Thaila Ayala fala que sente impacto de abortos sofridos anteriormente na gestação atual

Atriz comparada momento difícil quando sofreu abortos nas gestações anteriores e a felicidade da gravidez atual


10/10/2021

UOL

Thaila Ayala se abriu neste fim de semana em conversa com os seus seguidores no Instagram. A atriz, que está grávida de 6 meses e meio de Renato Góes, falou sobre os dois abortos que sofreu antes da atual gestação. Uma das gravidezes foi ectópica, quando o embrião se forma fora do útero.

“Descobri que estava grávida com duas semanas e perdi com dois meses e pouco. Entrei em cirurgia sabendo que talvez eu tivesse que arrancar as duas trompas. Foi bem assustador. Durante a cirurgia ela fez um teste na outra trompa e tava boa e não precisei perder as duas”, contou sobre alguns momentos de tensão após perder um dos bebês.

Atualmente, ela vive uma gestação saudável e espera um menino, que se chamará Francisco. “Gravidez é a coisa mais particular que existe no planeta Terra. É uma coisa tão única de cada pessoa. Eu ainda sinto e vejo reflexos dessas duas perdas nessa gravidez. O quanto ela está sendo diferente. E tenho certeza que essas duas perdas influenciaram nisso. Assim como influenciaram no meu casamento”, contou a mamãe.

Thaila diz que o sofrimento com os abortos a aproximou ainda mais de Renato Góes e isso a ajudou a entender que tudo tem seu tempo. “Eu e o Renato já tínhamos uma relação maravilhosa, mas depois da perda do segundo neném nossa relação se transformou. Uma transformação de união inexplicável”, afirmou.

“Um filho não é um projeto, uma receita de bolo.
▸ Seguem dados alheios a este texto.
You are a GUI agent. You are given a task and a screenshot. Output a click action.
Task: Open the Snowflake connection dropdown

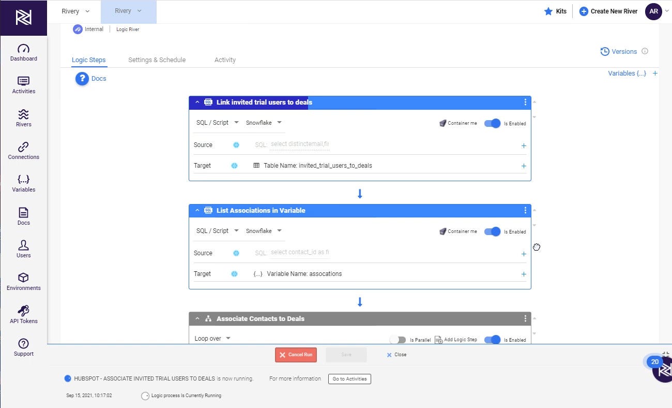(264, 123)
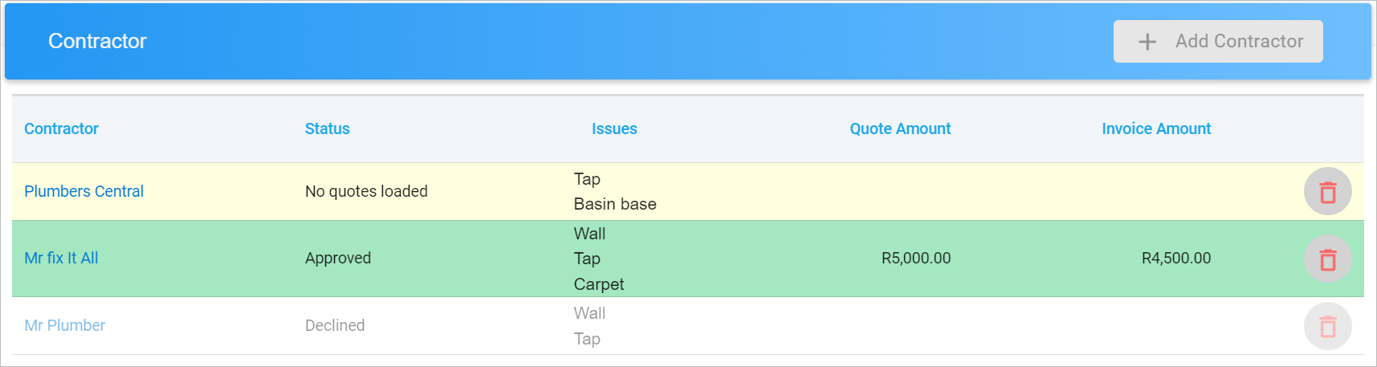Select the Carpet issue entry

[599, 284]
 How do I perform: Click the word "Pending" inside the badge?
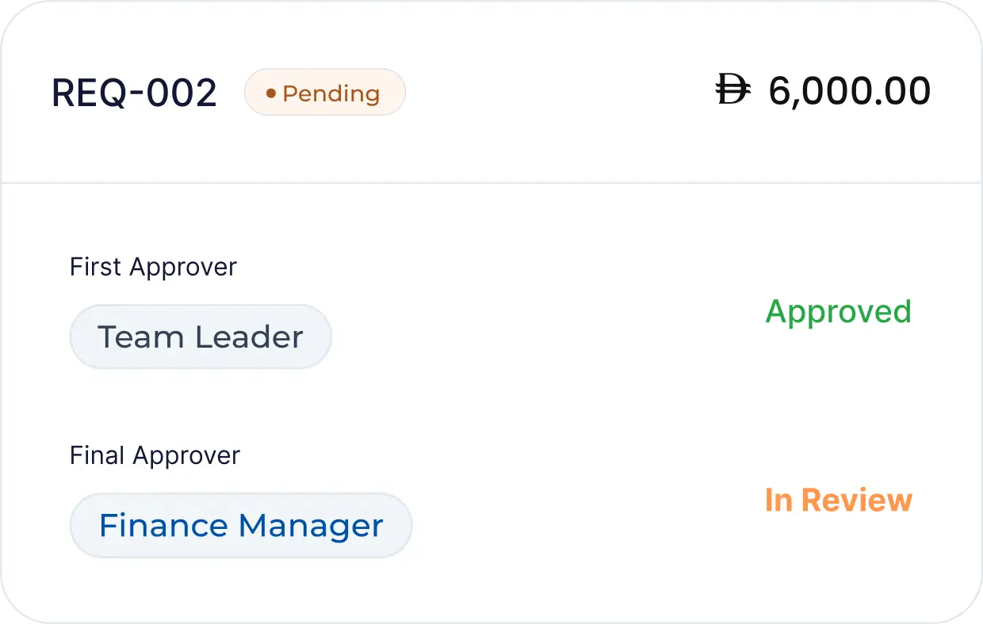331,93
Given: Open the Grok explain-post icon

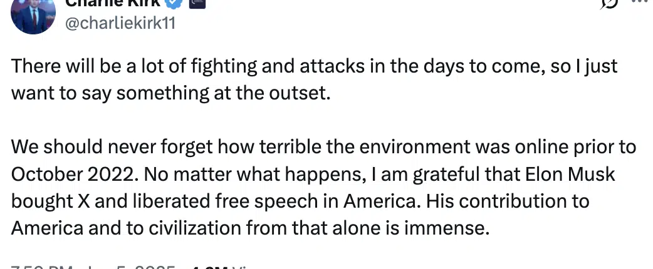Looking at the screenshot, I should click(609, 3).
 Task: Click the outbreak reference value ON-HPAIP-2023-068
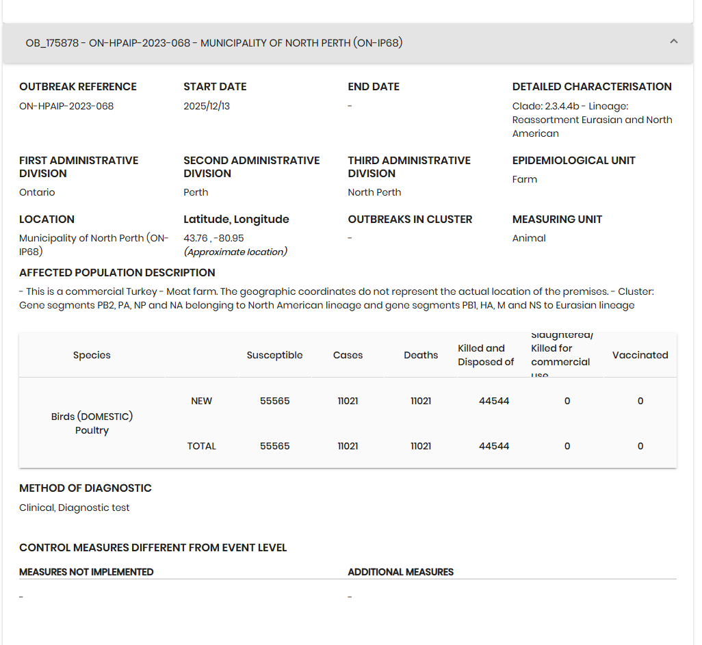tap(66, 106)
É uma alma enviada para você com propósito. O filho que eu perdi veio com propósito dele, cumpriu o propósito e foi. É um milagre sagrado, vai além de um querer e uma vontade. Se tiver que ser vai ser no tempo de Deus. Eu entendi isso, não que seja fácil. Mas eu realmente acredito nisso.”
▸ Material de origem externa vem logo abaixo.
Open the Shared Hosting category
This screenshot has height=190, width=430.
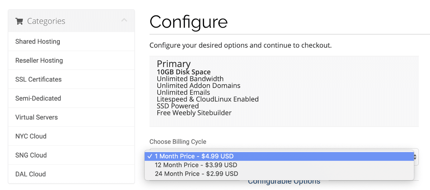tap(71, 41)
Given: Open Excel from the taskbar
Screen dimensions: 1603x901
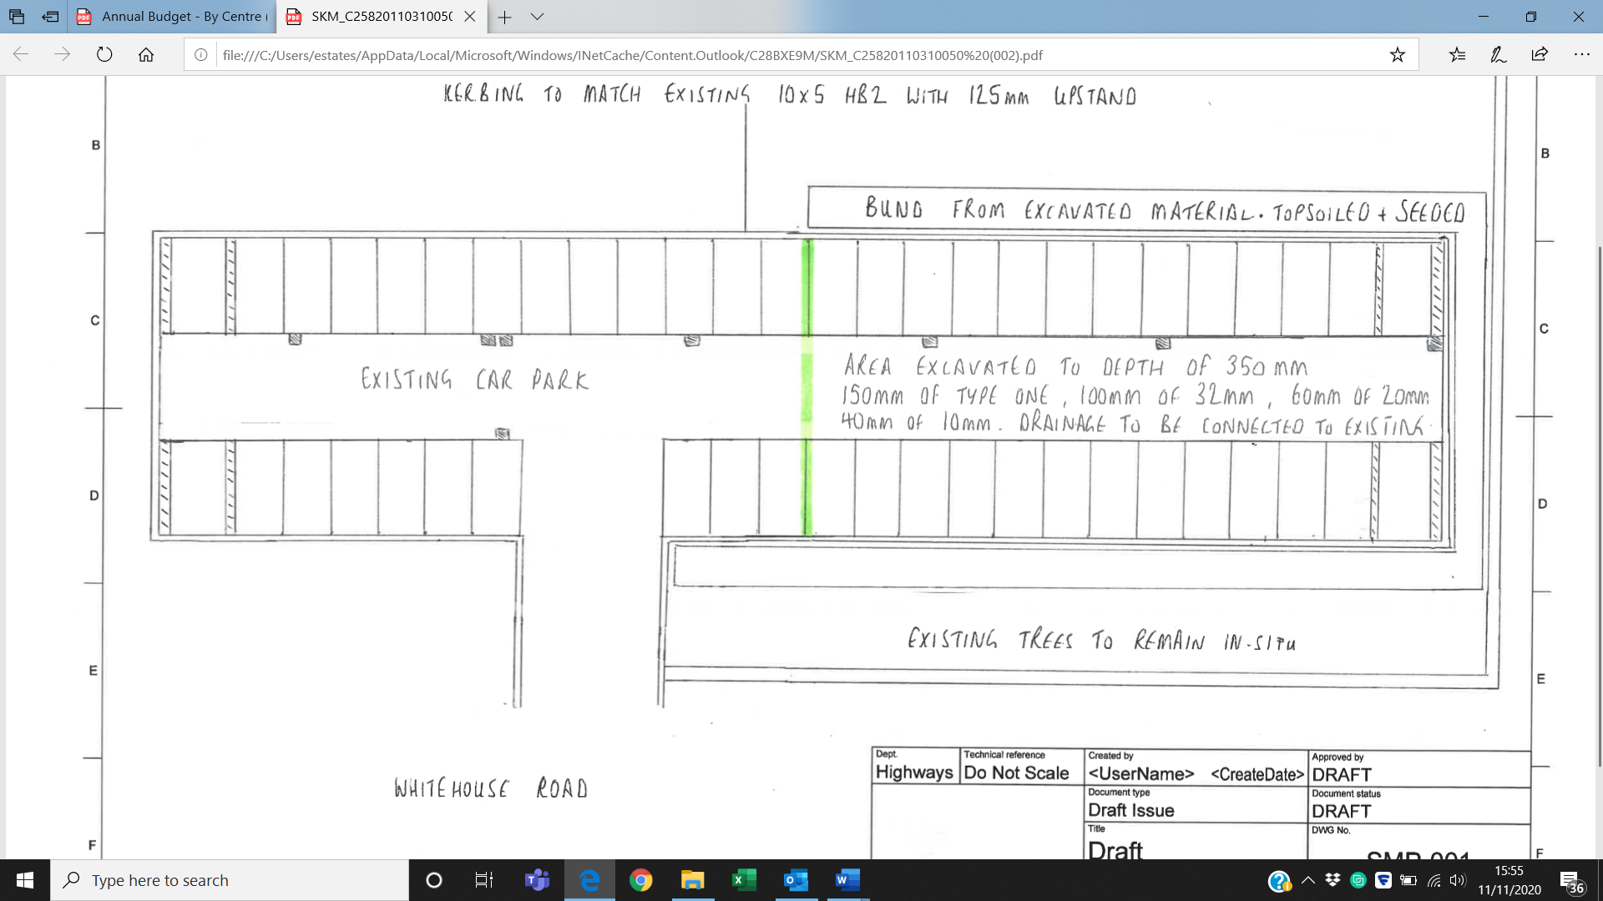Looking at the screenshot, I should coord(744,880).
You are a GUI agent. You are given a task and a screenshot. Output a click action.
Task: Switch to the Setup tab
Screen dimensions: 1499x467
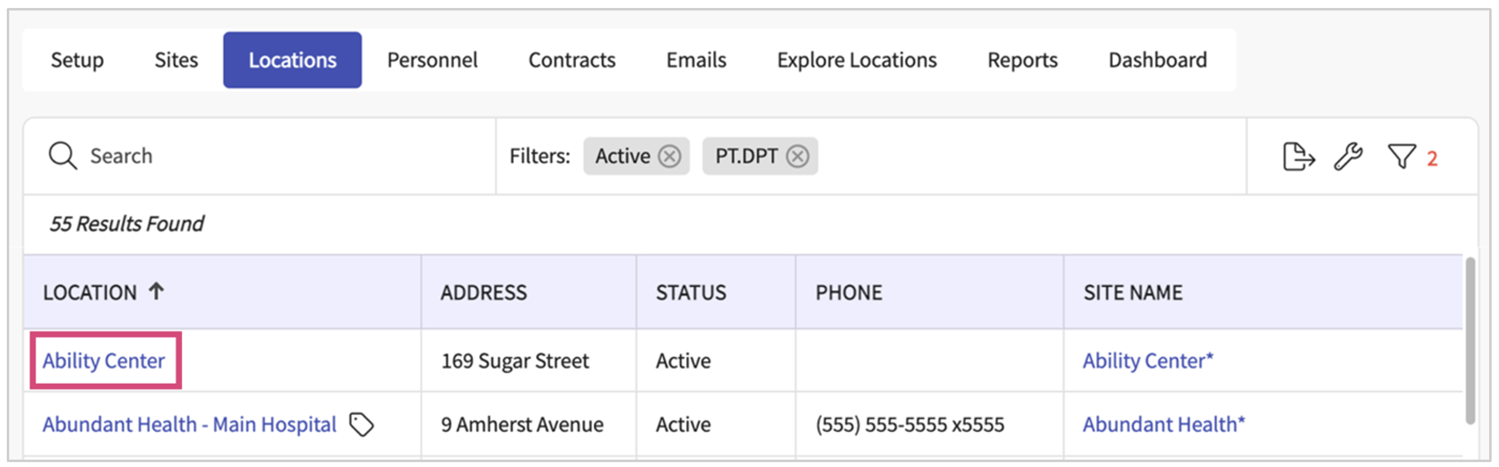tap(77, 60)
Ela ainda falou sobre como se sente ao ser mãe de um menino. “Nunca me imaginei mãe, mas eu sempre tive mais intimidade com as coisas de menino. Hoje não vejo dessa forma, mas como fui criada e o pensamento que existia na época. Eu competi futsal por quatro anos, andava de skate, soltava pipa, jogava bolinha de gude, só tinha primo moleque. Nunca me liguei em boneca, tive Barbie.”

“Hoje que sou uma mulher formada que sei que essas coisas não são de menino e que isso não existe, é uma coisa horrível da nossa sociedade bizarra e patriarcal eu até queria mais menina do que menino e ela faria todas essas coisas e muito mais e o que ela quisesse fazer e ser.”